The less formal and less longstanding the employment arrangement, the more problematic a reference from a family member gets. If you've been employed in the family business for 20 years, for example, a reference from a supervisor that happens to be related to you isn't going to raise many red flags. If you've for a few months on-and-off building a web site for your father's company, on the other hand, the reference is likely to be much more suspect because your the relationship will be much more personal than professional and the work experience is likely to be much less similar to what you'd find in the "real world". A reference from some other customer that you had done work for that wasn't related to you would carry much more weight.
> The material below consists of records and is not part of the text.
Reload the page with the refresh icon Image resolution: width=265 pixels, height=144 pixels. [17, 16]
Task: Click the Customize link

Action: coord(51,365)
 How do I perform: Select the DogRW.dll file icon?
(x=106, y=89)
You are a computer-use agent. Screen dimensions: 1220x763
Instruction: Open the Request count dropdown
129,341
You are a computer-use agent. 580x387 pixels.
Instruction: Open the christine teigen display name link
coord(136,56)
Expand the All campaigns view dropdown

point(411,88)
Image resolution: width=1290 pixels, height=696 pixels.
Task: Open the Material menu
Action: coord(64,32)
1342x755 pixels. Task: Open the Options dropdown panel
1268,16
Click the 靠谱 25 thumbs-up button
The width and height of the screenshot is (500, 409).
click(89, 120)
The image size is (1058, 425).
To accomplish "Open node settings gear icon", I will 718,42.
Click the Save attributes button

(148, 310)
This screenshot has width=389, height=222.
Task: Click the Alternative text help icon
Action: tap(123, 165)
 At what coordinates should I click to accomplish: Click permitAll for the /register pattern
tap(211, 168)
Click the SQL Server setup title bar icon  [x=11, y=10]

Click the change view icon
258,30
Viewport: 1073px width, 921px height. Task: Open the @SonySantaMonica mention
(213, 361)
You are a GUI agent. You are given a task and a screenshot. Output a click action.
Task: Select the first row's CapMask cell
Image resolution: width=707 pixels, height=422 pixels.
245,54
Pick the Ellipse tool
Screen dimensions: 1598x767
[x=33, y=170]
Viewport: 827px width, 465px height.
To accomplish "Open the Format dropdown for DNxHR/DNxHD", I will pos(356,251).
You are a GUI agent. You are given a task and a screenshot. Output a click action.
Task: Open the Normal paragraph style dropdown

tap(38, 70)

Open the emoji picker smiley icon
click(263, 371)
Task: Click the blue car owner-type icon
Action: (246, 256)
  • I would add that if you do list your dad as a reference (which might make sense in some cases) and were asked to give three references, don't count your dad as one of those three. I.e., in that case give four references including your dad. – Ben Hocking Aug 11 '12 at 1:46
  • I would argue the opposite. If you've worked for them for 20 years you're likely friends and unlikely to be objective. However in a similar situation, but for only a few months, the reference is likely to be a little bit more objective. Please note though my use of "a little bit more" though and not an absolute "is". – Michael Durrant Aug 12 '12 at 18:42
  • One thing I want to add is that you should mention that this person is a relative when asked for reference. You want to be very upfront about that or risk appearing dishonest. – Lilienthal Nov 28 '15 at 11:13
8

Many companies prefer the professional references to be people who were not your supervisor. This is because they will also ask you for the contact information for every company you worked for and the supervisor's name.

Do not list you dad as a professional reference. However, if they ask you to fill in a form that lists the supervisors in various jobs, feel free to put his name there. He was, after all, your supervisor.